We didn't take our camera because we were not intending to blog it (mid market steak and chips right?), but we came away thinking Le Relais de Venice is too strange not to. Mind you, you'd need a better camera than the one we have to make the food look good here, smothered as it is by a dirty pea green sauce.
This is not in fact a restaurant, this is a production line with three courses dispensed in less than an hour. I would have loved to see the kitchen because I wonder if it has any chefs in at all, really. All you need is a timer. The salad doesn't need a chef, the fries don't need a chef and since they only do steaks (rare/medium/well), you don't really need a chef for that either. Desserts are presumably bought in en masse.
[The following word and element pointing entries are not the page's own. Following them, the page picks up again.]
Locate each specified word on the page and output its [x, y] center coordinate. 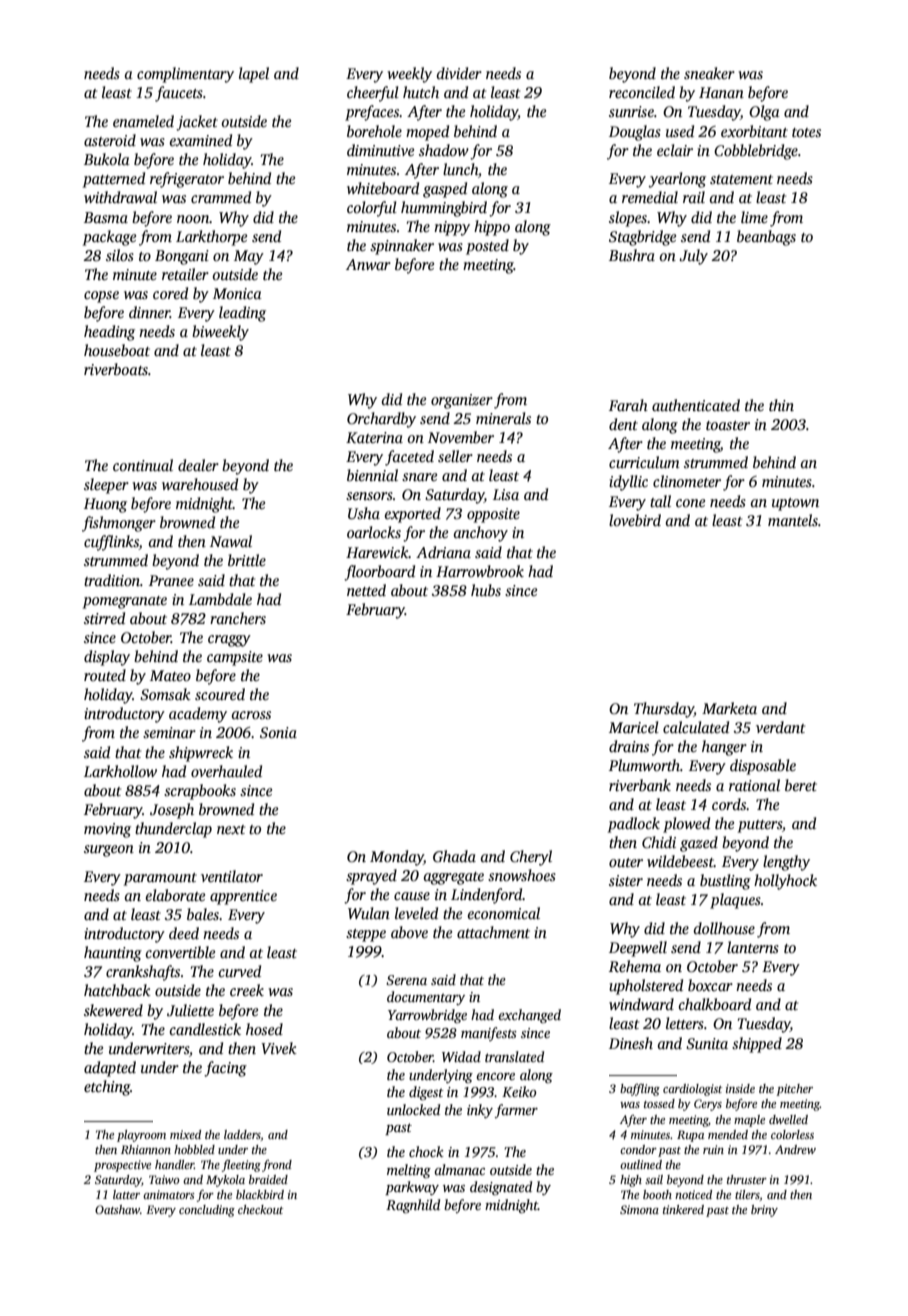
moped [427, 133]
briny [764, 1211]
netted [366, 590]
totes [806, 132]
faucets [179, 94]
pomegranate [125, 602]
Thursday [664, 710]
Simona [639, 1209]
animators [169, 1194]
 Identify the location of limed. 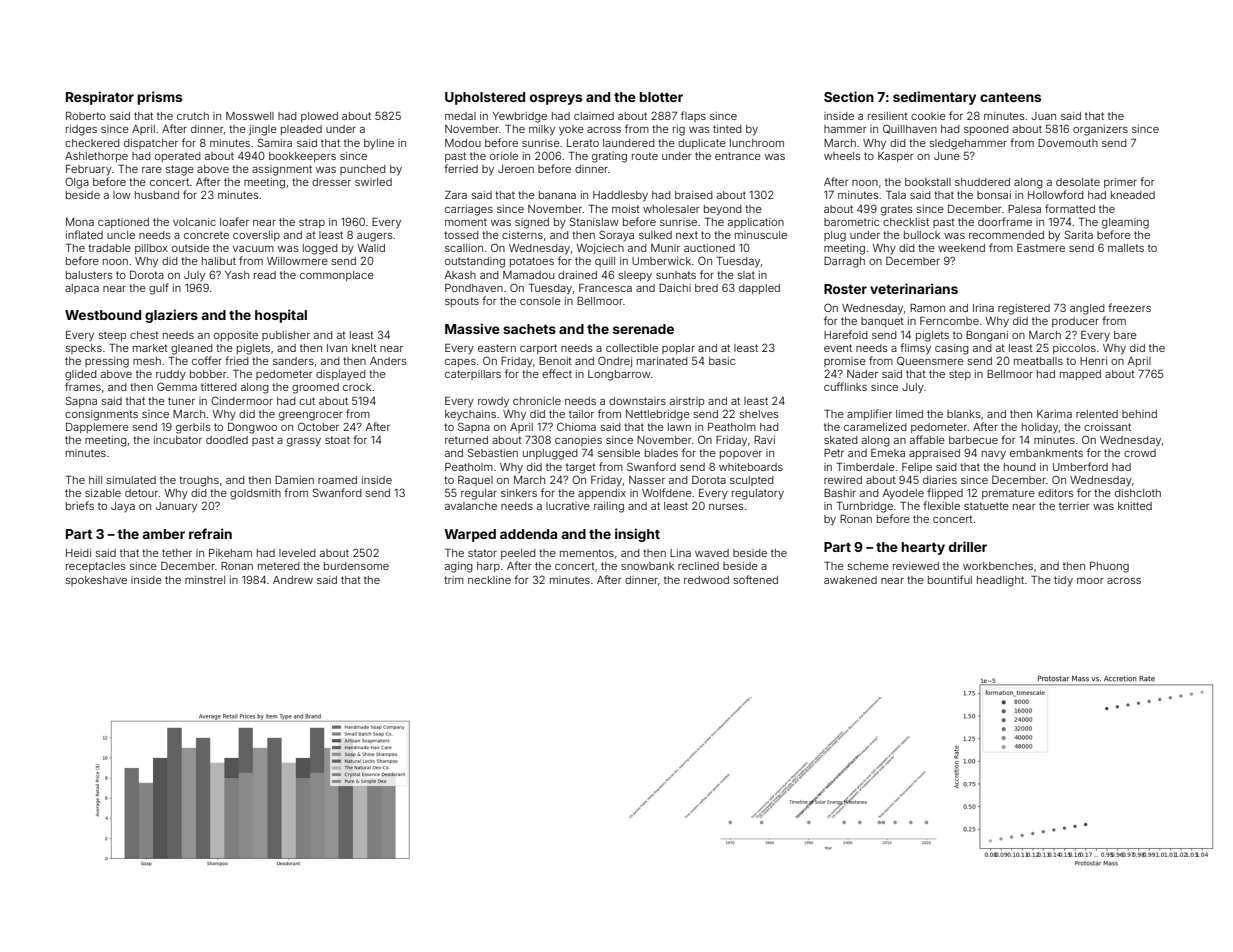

The waitress didn't ask if everything was okay with our meals because there's really no need to. The restaurant seats around 120 people, and let's say it turns tables three times a night (in fact it's probably a lot more), it's serving the same meal over 2,000 times a week, the very same meal 100,000 times a year. There's no need to enquire if the food is okay, if there's something wrong, it's you because everyone else is happy, it's not the food because there's nothing that can go wrong in serving identical production line meals.
It's a genius idea from the owner: no temperamental chefs to deal with, no lost table time as people 'um and ah' over the menu and no food waste. No time wasted in menu development either. The waitresses don't even have to try to sell yesterday's left overs as today's special, it's genius. I can only imagine that the restaurant owner was hospitalised with laughter when he realised that not only would people pay for this but they'd even queue for an hour in the cold to eat there. This is essentially an upmarket MacDonalds but with a more limited menu. At MacDonalds, you can at least ask for a burger without sauce on and they'll oblige. Here, you feel that no one is authorised to withhold the sauce; the answer would almost certainly be no.
My mind boggles that in the Marylebone area where restaurants themselves are elbow to elbow, people choose to come to a place with no choice. Are people just so overwhelmed with constant stimulus that they simply want the prospect of choice taken away? There is a queue, clearly it's us.
I've eaten two meals this year that I just couldn't get my head around, one was El Bulli, the other is here at Le Relais de Venise, but unfortunately, for two very different reasons.